Many of the meta-regression analyses used involved fewer than 10 studies and were underpowered to detect small or moderate effects, which is a limitation, the authors noted. More participants were male than female, so the generalizability of these findings is also limited, they added. Researchers were additionally unable to differentiate the effects of THC on specific symptoms, like hallucinations or delusions.
Disclosures
The study was funded by the UK Medical Research Council, the Maudsley Charity, the Brain and Behavior Research Foundation, Wellcome Trust, Rosetrees Trust, the Stoneygate Trust, the National Institute for Health Research (NIHR), and King's College London.

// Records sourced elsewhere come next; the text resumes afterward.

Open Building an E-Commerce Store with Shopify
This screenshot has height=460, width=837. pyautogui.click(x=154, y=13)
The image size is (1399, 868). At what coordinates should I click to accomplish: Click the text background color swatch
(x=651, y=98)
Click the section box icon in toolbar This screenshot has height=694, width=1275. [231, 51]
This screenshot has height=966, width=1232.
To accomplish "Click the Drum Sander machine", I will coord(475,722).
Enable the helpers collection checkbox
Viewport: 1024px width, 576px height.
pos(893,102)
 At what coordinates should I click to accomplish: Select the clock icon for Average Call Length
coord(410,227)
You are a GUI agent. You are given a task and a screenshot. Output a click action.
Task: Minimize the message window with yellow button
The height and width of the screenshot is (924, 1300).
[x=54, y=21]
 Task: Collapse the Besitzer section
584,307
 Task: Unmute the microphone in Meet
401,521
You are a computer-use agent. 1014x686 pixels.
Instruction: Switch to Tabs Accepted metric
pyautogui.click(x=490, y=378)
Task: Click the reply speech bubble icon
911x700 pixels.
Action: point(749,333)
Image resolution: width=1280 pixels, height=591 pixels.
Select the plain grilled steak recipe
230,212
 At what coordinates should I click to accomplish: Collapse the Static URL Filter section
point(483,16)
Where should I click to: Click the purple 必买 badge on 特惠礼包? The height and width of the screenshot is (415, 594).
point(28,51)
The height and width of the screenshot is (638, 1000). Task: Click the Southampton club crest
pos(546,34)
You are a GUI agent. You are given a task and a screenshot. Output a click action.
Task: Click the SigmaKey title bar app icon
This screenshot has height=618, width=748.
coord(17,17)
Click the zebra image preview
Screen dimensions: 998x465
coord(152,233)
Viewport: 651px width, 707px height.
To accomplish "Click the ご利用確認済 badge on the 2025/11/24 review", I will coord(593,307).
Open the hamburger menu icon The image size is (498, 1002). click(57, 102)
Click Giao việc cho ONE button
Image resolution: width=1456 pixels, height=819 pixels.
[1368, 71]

Howes disclosed support from Angellini, AstraZeneca, Autifony, Biogen, Eli Lilly, Heptares, Janssen, Lundbeck, LydenDelta, Otsuka, Sunovion, Rand, Recordati, and Roche. Co-authors disclosed support from, and/or relevant relationships with, Dana Foundation David Mahoney Program, Neurocrine Biosciences, Clinical and Translational Science, the National Centre for Advancing Translational Science, the NIH, VA R&D, the Heffter Foundation, the Wallace Foundation, Takeda, Angellini, AstraZeneca, Autifony, Biogen, Eli Lilly, Heptares, Janssen, Lundbeck, Luden-Delta, Otsuka, Sunovion, Rand, Recordati, and Roche. A co-author disclosed serving on the Physicians Advisory Board of the Medical Marijuana Program for the State of Connecticut.
Hjorthøj and Posselt disclosed no relevant relationships with industry.
Primary Source
The Lancet Psychiatry
Hindle G, et al "Psychiatric symptoms caused by cannabis constituents: a systematic review and meta-analysis" Lancet Psychiatry 2020; DOI: 10.1016/S2215-0366(20)30074-2.
Secondary Source
The Lancet Psychiatry
Hjorthøj C, Posselt CM "Δ⁹-tetrahydrocannabinol: harmful even in low doses?"Lancet Psychiatry 2020; DOI: 10.1016/S2215-0366(20)30093-6.